Alexis Ragougneau (1973) est avant tout un auteur de théâtre, bien qu'il ait écrit
opus 77 qui se passait dans le milieu de la musique.
Ragougneau s'y connait en théâtre. Les odeurs, les affiches, le velours rouge des fauteuils, le jardin et la cour, les coulisses et les miroirs, les acteurs et le régisseur, bref, tout ça nous procure le petit frisson d'avant spectacle.
Ceci dit, les extraits de pièces m'ont beaucoup gênée (en particulier des pièces dont les titres sont aussi ceux d'oeuvres écrites par l'auteur comme Kaiser, Krankenstein ou les îles Kerguelen) Je pense qu'il aurait fallu en sabrer un bon morceau.
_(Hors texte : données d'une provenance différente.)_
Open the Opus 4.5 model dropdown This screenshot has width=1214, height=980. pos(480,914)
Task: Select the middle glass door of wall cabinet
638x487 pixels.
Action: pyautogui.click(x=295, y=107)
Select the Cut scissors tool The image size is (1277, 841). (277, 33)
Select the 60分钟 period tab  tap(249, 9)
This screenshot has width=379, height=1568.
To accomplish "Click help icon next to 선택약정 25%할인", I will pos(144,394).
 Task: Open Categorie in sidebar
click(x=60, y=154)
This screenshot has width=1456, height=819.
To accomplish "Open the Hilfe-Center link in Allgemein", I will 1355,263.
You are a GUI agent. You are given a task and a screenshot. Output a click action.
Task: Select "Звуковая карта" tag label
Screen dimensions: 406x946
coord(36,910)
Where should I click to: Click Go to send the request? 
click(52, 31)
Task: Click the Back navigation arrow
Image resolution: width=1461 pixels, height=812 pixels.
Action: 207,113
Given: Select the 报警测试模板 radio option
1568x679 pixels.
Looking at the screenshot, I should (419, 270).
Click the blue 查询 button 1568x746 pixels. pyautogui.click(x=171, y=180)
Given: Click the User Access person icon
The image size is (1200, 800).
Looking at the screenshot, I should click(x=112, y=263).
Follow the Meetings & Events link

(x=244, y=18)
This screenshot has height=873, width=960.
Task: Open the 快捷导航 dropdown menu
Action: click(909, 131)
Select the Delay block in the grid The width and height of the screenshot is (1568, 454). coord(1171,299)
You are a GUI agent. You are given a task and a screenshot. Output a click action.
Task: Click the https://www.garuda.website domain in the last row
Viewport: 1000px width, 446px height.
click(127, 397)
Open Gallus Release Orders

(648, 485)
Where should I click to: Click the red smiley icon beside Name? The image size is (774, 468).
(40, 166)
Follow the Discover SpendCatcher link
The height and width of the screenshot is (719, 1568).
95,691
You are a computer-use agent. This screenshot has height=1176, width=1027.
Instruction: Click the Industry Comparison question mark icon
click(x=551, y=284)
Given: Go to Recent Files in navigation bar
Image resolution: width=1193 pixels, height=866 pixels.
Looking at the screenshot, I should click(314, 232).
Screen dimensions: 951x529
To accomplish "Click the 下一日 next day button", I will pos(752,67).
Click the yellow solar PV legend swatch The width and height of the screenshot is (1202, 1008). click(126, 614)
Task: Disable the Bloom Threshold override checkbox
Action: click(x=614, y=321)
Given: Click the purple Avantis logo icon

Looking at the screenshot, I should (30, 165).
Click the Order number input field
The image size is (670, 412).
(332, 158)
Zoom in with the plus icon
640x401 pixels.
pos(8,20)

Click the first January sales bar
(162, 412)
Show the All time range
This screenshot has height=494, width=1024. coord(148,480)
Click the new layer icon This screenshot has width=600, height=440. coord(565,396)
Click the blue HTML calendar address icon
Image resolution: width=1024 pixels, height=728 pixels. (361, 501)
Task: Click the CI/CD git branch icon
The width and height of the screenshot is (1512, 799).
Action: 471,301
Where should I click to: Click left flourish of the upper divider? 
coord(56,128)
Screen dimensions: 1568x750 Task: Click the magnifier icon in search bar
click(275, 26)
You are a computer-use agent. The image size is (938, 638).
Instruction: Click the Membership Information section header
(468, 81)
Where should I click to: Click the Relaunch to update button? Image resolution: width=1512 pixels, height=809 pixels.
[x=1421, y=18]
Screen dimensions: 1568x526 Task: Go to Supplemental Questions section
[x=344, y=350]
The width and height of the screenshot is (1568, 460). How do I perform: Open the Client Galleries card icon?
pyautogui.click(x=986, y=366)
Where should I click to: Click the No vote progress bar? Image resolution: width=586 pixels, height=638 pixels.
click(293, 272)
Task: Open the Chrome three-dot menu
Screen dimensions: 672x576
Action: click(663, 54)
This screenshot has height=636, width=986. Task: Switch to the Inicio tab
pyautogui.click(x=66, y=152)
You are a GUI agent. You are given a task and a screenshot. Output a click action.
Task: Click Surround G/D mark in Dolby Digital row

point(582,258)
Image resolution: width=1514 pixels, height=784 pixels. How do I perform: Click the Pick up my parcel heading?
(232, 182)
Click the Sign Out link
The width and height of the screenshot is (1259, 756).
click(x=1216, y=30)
La deuxième grande problématique du roman c'est la collaboration. Et là, on en prend pour notre grade, ou plutôt, pour le grade de plein de nos grands hommes :
Guitry, Arletti, Montherland, Fresnais,
Tino Rossi,
Cocteau et même Claudel qui aurait écrit une ode au Maréchal... On savait un peu tout ça, mais là, on a vraiment l'impression que tous ces grands artistes ont trempé dans la soupe et se sont faits une virginité à peu de frais, ou plutôt aux frais de la renommée. Ça fait froid dans le coeur. Mais effectivement, qu'aurait-on fait, nous ?
La troisième problématique, c'est celle de la peine de mort. On a du mal à se rappeler la peine de mort avant son abolition, ça nous fait un drôle d'effet.
Il y a vraiment des longueurs quand Rasmussen erre dans Paris à la recherche d'indices, ses nuits de gueule de bois, seul dans le théâtre, ses rencontres (le pourri médaillé de Santimaria est quand même bien décrit, mais tout ce qui se passe à la soirée chez la richissime et salonnarde Anne-Cha est vraiment sans intérêt).
Quant à la quête insensée de l'ami pour l'ami, on n'en connaîtra la chute qu'à la toute fin du roman. Comment expliquer l'antisémitisme ?
Autant j'avais tout aimé dans
opus 77, autant je suis partagée sur celui-ci. J'ai bien aimé qu'on se penche sur les turpitudes de la période, le personnage de Rasmussen qui va jusqu'au bout de l'amitié est un beau personnage, mais j'aurais préféré un récit plus court, plus dense, plus resserré. Il n'empêche que la question posée, connait-on ceux qu'on aime, est une vraie question qui peut nous tarauder.